A number of unanswered questions remain, however. There is no consensus on the optimal management of patients colonized with NTMs prior to transplant and many experts consider a course of therapy prior to and through transplantation in most cases, particularly for MAC and M abscessus. Whether or not to treat the asymptomatic patient with repeated isolation of the same NTM species following lung transplant is an area of uncertainty as well. Isolation of M abscessus and other rapid growers should prompt a directed evaluation inclusive of high-resolution chest CT and evaluation for skin and soft-tissue infection when deciding on an optimal management strategy. Finally, management of the colonized patient undergoing augmented immune suppression for treatment of rejection has not been rigorously evaluated. Ultimately a multicenter approach to understanding the impact of and optimal approach to NTM infections in lung transplantation can best answer these very important questions.

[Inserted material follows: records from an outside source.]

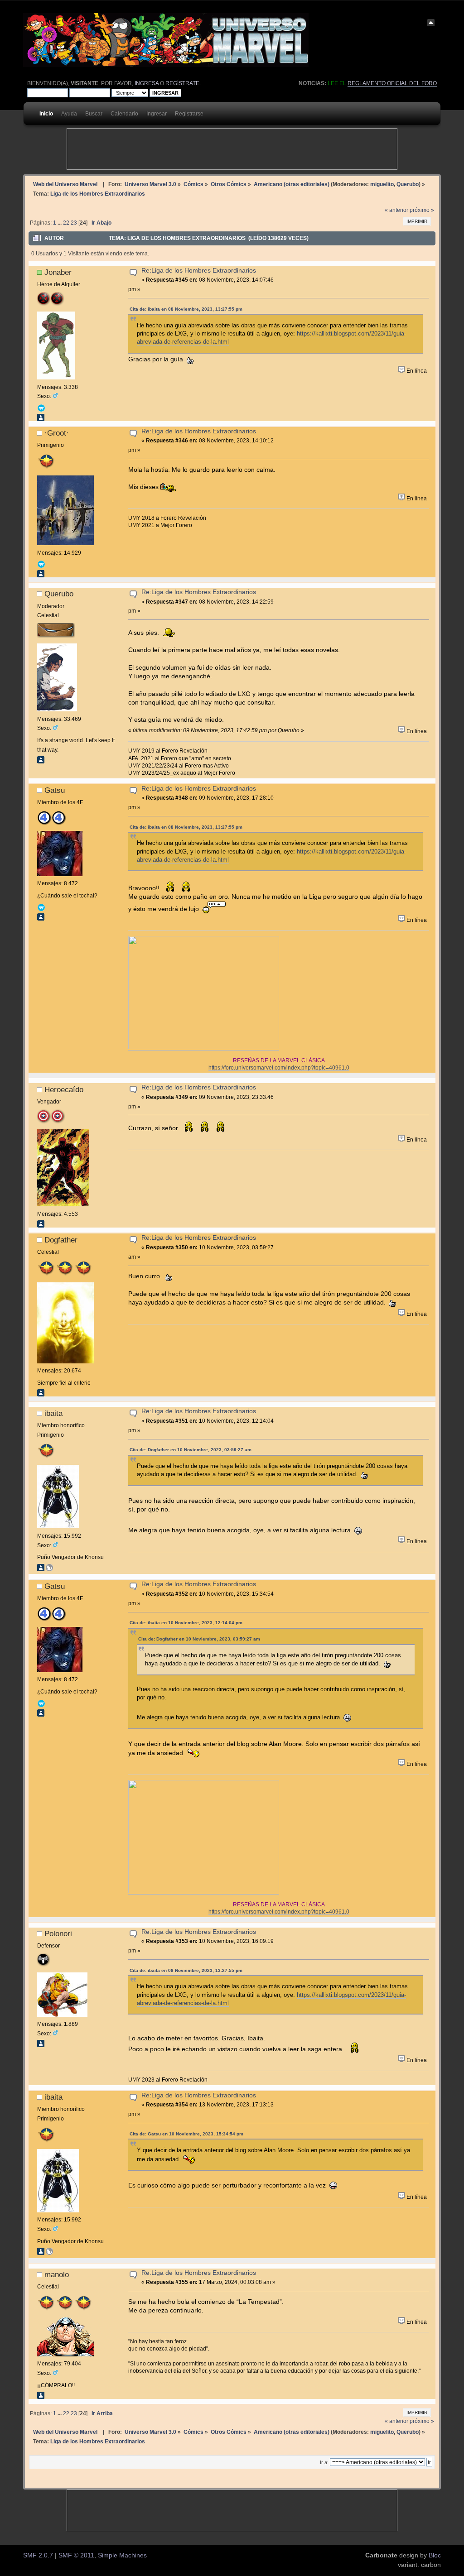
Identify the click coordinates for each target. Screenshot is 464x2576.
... (60, 223)
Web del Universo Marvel (65, 184)
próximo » (422, 210)
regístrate (182, 83)
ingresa (147, 83)
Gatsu (54, 790)
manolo (56, 2274)
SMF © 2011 (76, 2555)
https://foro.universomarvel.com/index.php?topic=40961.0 (278, 1067)
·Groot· (56, 433)
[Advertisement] (232, 149)
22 (66, 223)
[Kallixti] (49, 1569)
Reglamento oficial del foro (392, 83)
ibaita (53, 1413)
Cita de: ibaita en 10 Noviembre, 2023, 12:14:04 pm (186, 1622)
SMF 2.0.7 (38, 2555)
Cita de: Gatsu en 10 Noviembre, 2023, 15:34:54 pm (186, 2133)
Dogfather (60, 1240)
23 (74, 223)
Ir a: (324, 2462)
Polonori (58, 1933)
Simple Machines (122, 2555)
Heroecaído (63, 1089)
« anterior (396, 210)
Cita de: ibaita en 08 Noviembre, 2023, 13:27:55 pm (186, 309)
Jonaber (58, 272)
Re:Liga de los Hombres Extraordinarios (198, 270)
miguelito (382, 184)
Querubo (407, 184)
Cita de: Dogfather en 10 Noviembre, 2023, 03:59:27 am (190, 1449)
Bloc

The patient's M abscessus isolate was sent for in vitro susceptibility testing and plans were made for repeat bronchoscopy and bronchoalveolar lavage (BAL) from both native lung and allograft to assess for repeated growth. Course was complicated by Klebsiella pneumoniae surgical site infection requiring operative debridement (AFB cultures negative). Repeat imaging revealed increase in the size of pleural effusion and basilar tree-in-bud opacities on allograft side. A chest tube was placed and the patient was placed on therapy with inhaled Amikacin, Azithromycin, Imipenem, and Tigecycline based on results of susceptibility testing, pending results of pleural fluid and repeat BAL studies, which again demonstrated growth of M abscessus, as did AFB blood cultures. Following drainage of pleural effusion and initiation of directed therapy, blood and BAL cultures remain negative at 16 months follow up. The patient completed a 6-month course of mycobacterial therapy and has had no further infectious complications.

Disclosure Statement: The author has no conflicts of interest to report.